Page last updated at 15:42 GMT, Wednesday, 18 March 2009

Summerland leisure complex plan

Artist's impression of The Wave
The company has promised a family friendly leisure complex

A 30m family leisure complex could be built on the former Summerland site in the Isle of Man, the government says.

The Department of Tourism and Leisure (DTL) has chosen the Sefton Group's proposal for a complex known as The Wave out of four submissions.

Cinemas, bowling alleys, restaurants, bars and conference facilities could all be included in the "iconic" complex, the DTL said.

The site was the scene of a fire in 1973 which killed more than 50 people.

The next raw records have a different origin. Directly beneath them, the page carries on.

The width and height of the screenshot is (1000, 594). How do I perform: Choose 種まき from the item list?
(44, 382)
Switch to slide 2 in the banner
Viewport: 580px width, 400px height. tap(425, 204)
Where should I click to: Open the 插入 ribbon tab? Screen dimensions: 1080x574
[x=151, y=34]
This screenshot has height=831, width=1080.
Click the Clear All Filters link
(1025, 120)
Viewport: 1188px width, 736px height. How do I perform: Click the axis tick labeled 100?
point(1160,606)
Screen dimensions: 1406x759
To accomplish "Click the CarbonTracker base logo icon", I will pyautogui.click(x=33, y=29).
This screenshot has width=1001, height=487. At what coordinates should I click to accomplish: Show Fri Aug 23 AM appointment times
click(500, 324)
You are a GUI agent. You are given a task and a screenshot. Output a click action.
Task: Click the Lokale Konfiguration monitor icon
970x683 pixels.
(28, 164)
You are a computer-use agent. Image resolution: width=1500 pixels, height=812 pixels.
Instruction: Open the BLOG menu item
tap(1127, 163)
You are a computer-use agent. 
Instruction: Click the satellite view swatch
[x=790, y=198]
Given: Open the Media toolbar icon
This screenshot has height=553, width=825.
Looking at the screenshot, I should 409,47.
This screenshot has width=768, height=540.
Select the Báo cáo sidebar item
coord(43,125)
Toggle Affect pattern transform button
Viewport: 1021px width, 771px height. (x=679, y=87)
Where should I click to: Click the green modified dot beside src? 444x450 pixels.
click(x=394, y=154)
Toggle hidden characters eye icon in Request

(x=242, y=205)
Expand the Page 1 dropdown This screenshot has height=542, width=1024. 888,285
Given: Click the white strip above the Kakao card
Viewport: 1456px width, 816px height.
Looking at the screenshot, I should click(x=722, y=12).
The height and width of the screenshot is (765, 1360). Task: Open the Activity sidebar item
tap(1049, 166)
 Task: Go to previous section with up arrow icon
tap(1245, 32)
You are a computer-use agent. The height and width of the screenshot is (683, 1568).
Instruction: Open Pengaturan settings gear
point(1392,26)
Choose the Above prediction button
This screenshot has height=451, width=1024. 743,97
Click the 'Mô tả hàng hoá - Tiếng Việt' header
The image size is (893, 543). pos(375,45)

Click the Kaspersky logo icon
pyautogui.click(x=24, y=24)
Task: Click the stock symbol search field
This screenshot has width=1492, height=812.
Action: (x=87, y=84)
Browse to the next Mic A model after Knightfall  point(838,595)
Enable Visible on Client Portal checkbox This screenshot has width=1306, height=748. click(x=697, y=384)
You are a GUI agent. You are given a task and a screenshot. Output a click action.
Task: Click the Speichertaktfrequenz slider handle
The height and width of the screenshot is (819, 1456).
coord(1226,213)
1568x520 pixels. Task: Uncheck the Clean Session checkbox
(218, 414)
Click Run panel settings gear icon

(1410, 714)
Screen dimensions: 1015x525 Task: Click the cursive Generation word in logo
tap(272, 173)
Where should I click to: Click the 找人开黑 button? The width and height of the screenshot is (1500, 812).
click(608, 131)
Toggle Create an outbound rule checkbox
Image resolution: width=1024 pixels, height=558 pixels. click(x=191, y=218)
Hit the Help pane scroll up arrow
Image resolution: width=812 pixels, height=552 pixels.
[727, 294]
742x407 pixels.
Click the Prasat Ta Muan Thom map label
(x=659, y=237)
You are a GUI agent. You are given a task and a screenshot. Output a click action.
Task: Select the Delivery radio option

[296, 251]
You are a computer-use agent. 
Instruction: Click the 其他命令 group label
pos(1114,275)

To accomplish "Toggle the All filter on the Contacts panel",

Proposals by the Sefton Group are now subject to contractual negotiations with the DTL, which owns the site.

Officials said they hoped all the required approvals and site surveys would be done by 30 June.

Cinema relocation

Tourism minister Martyn Quayle said The Wave would provide "much-needed" family leisure facilities for all age groups on the island.

"Clearly, this is a very significant step forward in a long-held ambition of the department to see a state-of-the-art, family-friendly facility to replace Summerland with what would be a fantastic iconic building," said Mr Quayle.

"Undoubtedly, there is much more work and discussions required and I will be facilitating a presentation for all Members of Tynwald on the plans and proposals in order to seek their approval prior to the summer recess."

The Sefton Group's chief operating officer Mark Lewin said the firm was delighted the department had chosen its vision for the site.

"We are now committed to further investment which will enable us to proceed with the next steps expeditiously such as the critical site surveys and the necessary consultations," said Mr Lewin.

"We will then be able to proceed quickly with construction provided all the requisite approvals and contractual agreements are also completed in a timely manner."

Mr Lewin said the company's existing cinema, casino and bingo facilities would be relocated to the new complex should it go ahead.